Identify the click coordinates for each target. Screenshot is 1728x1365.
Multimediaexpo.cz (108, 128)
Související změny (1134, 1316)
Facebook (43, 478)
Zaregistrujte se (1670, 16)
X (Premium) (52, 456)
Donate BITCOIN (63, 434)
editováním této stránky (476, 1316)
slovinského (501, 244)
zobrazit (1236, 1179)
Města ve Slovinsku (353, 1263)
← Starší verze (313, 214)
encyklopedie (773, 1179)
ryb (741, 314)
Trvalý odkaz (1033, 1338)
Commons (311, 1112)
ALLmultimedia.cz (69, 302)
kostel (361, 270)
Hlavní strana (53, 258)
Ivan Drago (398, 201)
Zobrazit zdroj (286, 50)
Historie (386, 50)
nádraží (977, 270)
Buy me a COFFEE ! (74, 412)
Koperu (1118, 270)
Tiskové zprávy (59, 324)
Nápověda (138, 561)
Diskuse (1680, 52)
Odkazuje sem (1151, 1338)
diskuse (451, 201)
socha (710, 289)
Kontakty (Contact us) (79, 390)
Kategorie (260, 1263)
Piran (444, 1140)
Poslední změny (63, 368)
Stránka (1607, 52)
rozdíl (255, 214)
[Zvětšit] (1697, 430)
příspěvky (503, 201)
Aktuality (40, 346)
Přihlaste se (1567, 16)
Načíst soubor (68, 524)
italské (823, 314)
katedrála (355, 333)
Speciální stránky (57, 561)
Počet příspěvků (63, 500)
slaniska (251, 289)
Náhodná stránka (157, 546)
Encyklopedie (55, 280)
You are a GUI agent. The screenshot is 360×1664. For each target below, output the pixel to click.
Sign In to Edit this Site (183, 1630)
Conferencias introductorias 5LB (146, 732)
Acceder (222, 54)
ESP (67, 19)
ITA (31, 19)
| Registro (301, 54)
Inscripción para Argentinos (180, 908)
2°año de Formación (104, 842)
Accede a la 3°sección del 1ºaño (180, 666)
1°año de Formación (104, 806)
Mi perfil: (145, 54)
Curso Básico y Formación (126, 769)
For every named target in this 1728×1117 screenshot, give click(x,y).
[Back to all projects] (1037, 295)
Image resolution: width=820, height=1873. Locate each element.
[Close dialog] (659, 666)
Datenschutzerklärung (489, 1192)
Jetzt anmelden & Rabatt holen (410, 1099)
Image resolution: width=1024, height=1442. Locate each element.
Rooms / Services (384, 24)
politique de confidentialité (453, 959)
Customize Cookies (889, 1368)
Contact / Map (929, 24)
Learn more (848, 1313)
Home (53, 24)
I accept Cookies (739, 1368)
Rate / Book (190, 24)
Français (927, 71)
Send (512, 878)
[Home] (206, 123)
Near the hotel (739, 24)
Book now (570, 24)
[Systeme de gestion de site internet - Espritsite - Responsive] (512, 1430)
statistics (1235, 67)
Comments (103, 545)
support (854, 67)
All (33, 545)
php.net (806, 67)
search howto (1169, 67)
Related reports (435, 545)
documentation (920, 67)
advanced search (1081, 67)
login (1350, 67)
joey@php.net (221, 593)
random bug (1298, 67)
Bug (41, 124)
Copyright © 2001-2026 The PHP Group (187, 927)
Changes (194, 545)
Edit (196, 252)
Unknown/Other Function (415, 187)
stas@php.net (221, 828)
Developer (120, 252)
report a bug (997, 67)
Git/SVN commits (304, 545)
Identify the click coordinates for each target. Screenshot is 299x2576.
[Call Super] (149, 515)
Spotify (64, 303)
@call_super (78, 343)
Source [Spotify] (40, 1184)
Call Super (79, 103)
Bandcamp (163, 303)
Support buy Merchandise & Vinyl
________________
Aim of the task
Within the material above, transcribe exactly the lines that run from the line holding "Aktuality (40, 346)" through the line holding "Registro (301, 54)".

Your solution
Aktuality (40, 346)
Přihlaste se (1567, 16)
Načíst soubor (68, 524)
italské (823, 314)
katedrála (355, 333)
Speciální stránky (57, 561)
Počet příspěvků (63, 500)
slaniska (251, 289)
Náhodná stránka (157, 546)
Encyklopedie (55, 280)
You are a GUI agent. The screenshot is 360×1664. For each target below, output the pixel to click.
Sign In to Edit this Site (183, 1630)
Conferencias introductorias 5LB (146, 732)
Acceder (222, 54)
ESP (67, 19)
ITA (31, 19)
| Registro (301, 54)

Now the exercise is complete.